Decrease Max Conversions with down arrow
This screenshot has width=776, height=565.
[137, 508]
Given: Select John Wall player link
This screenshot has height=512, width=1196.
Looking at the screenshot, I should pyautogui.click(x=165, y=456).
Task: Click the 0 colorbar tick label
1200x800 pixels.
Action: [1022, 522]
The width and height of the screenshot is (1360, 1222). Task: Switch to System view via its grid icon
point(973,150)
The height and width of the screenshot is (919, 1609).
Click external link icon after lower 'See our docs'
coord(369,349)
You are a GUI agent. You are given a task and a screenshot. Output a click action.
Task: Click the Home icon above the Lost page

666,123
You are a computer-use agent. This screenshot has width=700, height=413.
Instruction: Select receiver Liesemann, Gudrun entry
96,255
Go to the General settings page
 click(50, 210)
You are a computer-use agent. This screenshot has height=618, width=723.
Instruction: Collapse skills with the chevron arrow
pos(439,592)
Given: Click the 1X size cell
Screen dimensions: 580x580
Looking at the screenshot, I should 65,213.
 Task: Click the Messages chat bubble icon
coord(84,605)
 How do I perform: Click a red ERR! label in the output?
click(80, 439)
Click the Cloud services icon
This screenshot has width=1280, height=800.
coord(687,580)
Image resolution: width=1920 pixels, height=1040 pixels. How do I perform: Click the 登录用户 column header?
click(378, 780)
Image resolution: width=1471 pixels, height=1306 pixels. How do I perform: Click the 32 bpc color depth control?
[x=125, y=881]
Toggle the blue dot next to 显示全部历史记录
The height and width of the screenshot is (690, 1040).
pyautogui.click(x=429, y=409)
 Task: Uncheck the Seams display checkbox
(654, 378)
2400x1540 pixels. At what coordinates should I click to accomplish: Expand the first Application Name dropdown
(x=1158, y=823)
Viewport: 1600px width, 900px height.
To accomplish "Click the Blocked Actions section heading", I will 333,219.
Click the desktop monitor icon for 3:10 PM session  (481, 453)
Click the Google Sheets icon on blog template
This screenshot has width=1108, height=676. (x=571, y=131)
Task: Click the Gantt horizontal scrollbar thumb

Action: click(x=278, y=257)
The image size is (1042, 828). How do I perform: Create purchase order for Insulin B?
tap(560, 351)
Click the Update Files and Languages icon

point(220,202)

+ + + +

**EXERCISE OBJECTIVE**
For the listing shown above, count the lines that contain the word "computer" and supply only the result.

**RESULT OF THIS TASK**
2